• _EXTRACT TO READ_:
Content starts

Tuesday, April 15, 2014

In This Moment

Some days are hard. Sometimes, it's hard to be at peace in the moment. Some days, there's one meltdown after another. Some days, I'm exhausted and just want everyone to be quiet. 

Eno River
So often, in the grind of work and tending little ones and tending to a home and adults who need feeding, too, it's easy to get caught up in what isn't going right—no nap, not enough time for yourself, not enough time to do everything, no way to do anything with two cranky three-year-olds. And then there are other days, days when even though one kid doesn't nap and it's hot and I'm tired we somehow manage to putter along happily all afternoon. Those days, I'm living as much in the moment as my kids are. I'm able to feel contented with this moment, with this life, with this place. 

What happens when he's having a hard time sleeping.
Usually, that feeling of ease emerges when we're able to spend the afternoon oscillating between backyard and kitchen, when I'm able to accomplish something I need to do, but not under pressure to do it all. When I'm able to pay attention to what the boys need, able to be unruffled. The backyard is a naturally peaceful place, full of birds chirping, soothing breezes and an unending variety of creepy-crawly life. 

Checking out some worms.
I have a master plan to plant a bunch of stuff in the yard, which is at this moment a total blank slate. But a knee injury has had me sidelined since February, and while I'm almost all healed, I'm still not up for digging a bunch of grass up for hours every week. 

Yep. The whole yard looks just like this.
Still, dirt is good. Soil on your hands is grounding (ahem). I want to say something profound about how slowing down and working with the earth and watching plants grow makes me a better mom and a better person. But I've kind of said that already, before kids. So, I found a few pots at garage sales, and spray-painted an old file cabinet that our neighbor was giving away. The afternoons that we've spent loading dirt into pots, planting, and watering have been absolute bliss.

Not shown: sleeping brother.
We dug together, planted together, and now I look outside and can enjoy the sight of things growing.


Gardening with my kids is much less stressful than cooking with them. No matter how patient I try to be, I can only cook with the boys about once a week before I get frustrated with the legos in the batter and the hands in the raw meat. Outside, there isn't much harm they can do aside from too-vigorously separating root balls or overwatering. Outside, where nothing can break or spoil, not really, is heaven. 

Maybe it's their wonder at the green and growing world.
I am happy to make the shift from grass to garden one day at a time, to stretch out the hours my boys and I spend digging and patting and tending and exploring. I miss our old garden, but this new space gives us the infinite promise of tomorrow's work. We have plenty to do.

Content ends

• _EXERCISE DATA_:

Content starts

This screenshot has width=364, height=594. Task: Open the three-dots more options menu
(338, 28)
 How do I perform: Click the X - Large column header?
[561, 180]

Content ends

• _EXERCISE OBJECTIVE_: Can you extract, word for word, the part of the gardening post that opens with the words containing "What happens when" and closes with "just like this."? Work only from the gardening post and set the lines aside.

• _SOLUTION FOR THIS PROBLEM_:
What happens when he's having a hard time sleeping.
Usually, that feeling of ease emerges when we're able to spend the afternoon oscillating between backyard and kitchen, when I'm able to accomplish something I need to do, but not under pressure to do it all. When I'm able to pay attention to what the boys need, able to be unruffled. The backyard is a naturally peaceful place, full of birds chirping, soothing breezes and an unending variety of creepy-crawly life. 

Checking out some worms.
I have a master plan to plant a bunch of stuff in the yard, which is at this moment a total blank slate. But a knee injury has had me sidelined since February, and while I'm almost all healed, I'm still not up for digging a bunch of grass up for hours every week. 

Yep. The whole yard looks just like this.